The mechanisms of osteogenic differentiation induced by DEX and BMP‐2 are distinct. BMP‐2, a member of TGF‐β, binds to the BMP receptors on the cell surface, resulting in the activation of downstream Smad pathways and regulating the transcription of osteogenic genes.23, 45 DEX exerts its osteoactivity via binding to the intracellular glucocorticoid receptors, which activates transcription through glucocorticoid receptor–responsive elements located in the promoters of glucocorticoid receptor target genes.24 It has been reported that DEX can enhance the effect of BMP‐2 on cell differentiation.26 The binding of BMP‐2 to its receptor activates Janus kinases (JAKs). Activated JAKs phosphorylate the signal transducer and activator of transcription 3 (STAT3). Activated STAT3 enters the nucleus and regulates transcription of multiple genes that regulate cell proliferation and osteoblast differentiation, leading to the enhancement of ALP activity. BMP‐2 and DEX synergistically increase ALP levels due to DEX‐bound GR binding to STAT3, which is recruited to the SRE by BMP‐2. Subsequently, DEX‐bound GR acts as a co‐activator for STAT3. Besides, DEX may possibly enhance the BMP‐2–regulated STAT3 transcriptional activity stimulating ALP expression by inhibiting the suppressive effect of Erk on STAT3 activity. These responses eventually result in the synergistic effects of BMP‐2 and DEX on ALP levels.26 Hence, the dual‐bioactive molecule–loaded fibrous meshes displayed the maximum staining intensity of alizarin red and the highest expression level of osteogenic genes. It also indicated that the core‐shell structure of electrospun fibres maintained the activity of BMP‐2 and DEX. The results of in vivo osteogenesis revealed a similar trend. Through reserving and sustainably releasing of BMP‐2 and DEX, PLA/PEG‐DEX‐BMP‐2 core‐shell fibrous meshes exhibited a maximum capacity to repair bone defect.

5. CONCLUSIONS

A novel core‐shell fibrous mesh loaded with DEX and BMP‐2 was fabricated through coaxial electrospinning to enhance bone regeneration. Through embedding BMP‐2 and DEX‐loaded micelles into the core of fibres, a relatively long sustainable release of both bioactive molecules was obtained. Based on the synergistic effect of BMP‐2 and DEX, an enhanced bone regeneration can be achieved. This core‐shell fibrous mesh loaded with DEX and BMP‐2 stands as a strong potential candidate for repairing bone defects.

CONFLICT OF INTERESTS

There are no conflicts to declare.

AUTHOR CONTRIBUTIONS

Xian Liu, Chongyun Bao and Shaobing Zhou contributed substantially to the conception and design of the experiments. Zhenzhen Wu conducted all experiments and wrote the manuscript. Tao Yang and Long Li were responsible for the synthesis and characterization of materials. Mingzheng Li and Xiaodong Guo conducted the cell experiment. Liao Wang and En Luo were responsible for the in vivo study. Yingjie Yu and Yushu Wang conducted data analyses and modified the draft.

ACKNOWLEDGEMENTS

The work was supported by National Natural Science Foundation of China (No. 81870814, 81970917 and 51663004), Medical Scientific Research Foundation of Guangdong Province, China (A2019164), and Science Research Cultivation Program of Stomatological Hospital, Southern Medical University (PY2018039).

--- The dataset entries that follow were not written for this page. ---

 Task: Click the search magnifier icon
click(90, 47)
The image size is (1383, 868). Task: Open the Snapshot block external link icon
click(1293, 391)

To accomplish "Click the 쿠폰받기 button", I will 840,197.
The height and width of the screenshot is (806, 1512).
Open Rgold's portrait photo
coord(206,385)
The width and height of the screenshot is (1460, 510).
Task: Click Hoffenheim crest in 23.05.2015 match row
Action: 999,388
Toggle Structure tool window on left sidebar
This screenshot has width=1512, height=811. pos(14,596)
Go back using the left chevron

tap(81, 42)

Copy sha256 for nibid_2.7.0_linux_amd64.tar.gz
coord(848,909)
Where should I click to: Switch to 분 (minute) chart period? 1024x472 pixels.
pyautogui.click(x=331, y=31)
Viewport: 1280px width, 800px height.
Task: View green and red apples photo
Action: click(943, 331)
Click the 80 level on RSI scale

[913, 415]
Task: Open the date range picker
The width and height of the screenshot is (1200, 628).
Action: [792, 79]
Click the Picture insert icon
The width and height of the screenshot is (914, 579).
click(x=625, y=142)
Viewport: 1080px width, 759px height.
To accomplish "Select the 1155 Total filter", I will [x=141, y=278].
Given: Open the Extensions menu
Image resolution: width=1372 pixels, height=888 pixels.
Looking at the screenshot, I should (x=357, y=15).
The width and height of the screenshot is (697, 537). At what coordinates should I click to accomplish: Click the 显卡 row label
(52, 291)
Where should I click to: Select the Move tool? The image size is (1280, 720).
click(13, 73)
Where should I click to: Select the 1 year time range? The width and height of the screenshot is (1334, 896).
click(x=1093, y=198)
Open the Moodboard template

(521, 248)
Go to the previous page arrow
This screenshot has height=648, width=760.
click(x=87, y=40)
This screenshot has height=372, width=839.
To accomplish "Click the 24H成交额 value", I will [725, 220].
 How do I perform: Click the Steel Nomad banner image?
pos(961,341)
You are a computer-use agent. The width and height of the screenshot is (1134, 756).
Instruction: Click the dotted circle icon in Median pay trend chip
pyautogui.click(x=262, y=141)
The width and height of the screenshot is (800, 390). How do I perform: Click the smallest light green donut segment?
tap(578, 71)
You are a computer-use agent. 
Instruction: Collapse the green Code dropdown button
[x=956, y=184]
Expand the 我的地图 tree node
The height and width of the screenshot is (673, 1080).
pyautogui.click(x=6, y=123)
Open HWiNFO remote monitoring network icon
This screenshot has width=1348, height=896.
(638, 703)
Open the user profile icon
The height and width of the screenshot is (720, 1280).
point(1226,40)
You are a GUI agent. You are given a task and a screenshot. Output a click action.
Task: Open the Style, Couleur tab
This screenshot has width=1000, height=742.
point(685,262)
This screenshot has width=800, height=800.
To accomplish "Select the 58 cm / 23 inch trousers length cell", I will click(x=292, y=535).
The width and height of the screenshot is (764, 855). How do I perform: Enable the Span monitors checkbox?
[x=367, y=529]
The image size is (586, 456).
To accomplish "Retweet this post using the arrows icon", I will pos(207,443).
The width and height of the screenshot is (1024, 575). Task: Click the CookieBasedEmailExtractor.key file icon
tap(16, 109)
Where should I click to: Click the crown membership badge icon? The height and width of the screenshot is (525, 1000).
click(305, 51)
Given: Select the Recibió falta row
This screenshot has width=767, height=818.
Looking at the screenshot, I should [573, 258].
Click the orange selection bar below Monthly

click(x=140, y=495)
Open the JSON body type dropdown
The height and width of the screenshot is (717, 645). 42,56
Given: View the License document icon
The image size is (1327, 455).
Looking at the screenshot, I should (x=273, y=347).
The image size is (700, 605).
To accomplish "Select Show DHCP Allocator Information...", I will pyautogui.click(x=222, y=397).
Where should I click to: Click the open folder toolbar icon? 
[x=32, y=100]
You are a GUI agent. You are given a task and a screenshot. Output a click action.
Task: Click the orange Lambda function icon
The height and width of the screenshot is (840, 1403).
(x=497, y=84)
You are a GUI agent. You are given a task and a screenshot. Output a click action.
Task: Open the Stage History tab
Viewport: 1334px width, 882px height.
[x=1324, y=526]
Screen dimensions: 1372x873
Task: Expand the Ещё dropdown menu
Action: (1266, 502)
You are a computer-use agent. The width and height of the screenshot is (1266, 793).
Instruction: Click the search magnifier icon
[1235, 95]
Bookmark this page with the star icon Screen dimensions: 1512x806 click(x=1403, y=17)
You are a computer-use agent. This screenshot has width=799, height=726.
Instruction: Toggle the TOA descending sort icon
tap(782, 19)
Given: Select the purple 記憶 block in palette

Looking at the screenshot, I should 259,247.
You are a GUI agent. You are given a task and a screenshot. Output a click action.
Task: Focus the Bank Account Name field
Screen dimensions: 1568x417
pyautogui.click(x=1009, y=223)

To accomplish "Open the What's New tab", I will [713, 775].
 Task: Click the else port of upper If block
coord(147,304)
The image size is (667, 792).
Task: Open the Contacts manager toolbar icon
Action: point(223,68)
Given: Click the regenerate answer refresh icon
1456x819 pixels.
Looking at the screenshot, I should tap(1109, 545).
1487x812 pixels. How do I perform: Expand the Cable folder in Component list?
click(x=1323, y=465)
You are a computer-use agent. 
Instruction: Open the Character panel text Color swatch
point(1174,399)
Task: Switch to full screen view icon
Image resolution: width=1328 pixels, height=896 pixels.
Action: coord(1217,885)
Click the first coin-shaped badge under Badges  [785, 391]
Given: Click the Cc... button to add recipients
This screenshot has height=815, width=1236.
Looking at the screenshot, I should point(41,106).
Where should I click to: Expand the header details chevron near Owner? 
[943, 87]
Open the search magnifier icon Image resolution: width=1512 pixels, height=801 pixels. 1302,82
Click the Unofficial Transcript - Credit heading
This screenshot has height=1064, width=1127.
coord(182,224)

Wu Z, Bao C, Zhou S, et al. The synergetic effect of bioactive molecule–loaded electrospun core‐shell fibres for reconstruction of critical‐sized calvarial bone defect—The effect of synergetic release on bone Formation. Cell Prolif. 2020;53:e12796 10.1111/cpr.12796

DATA AVAILABILITY STATEMENT

The data used to support the findings of this study are available from the corresponding author upon request.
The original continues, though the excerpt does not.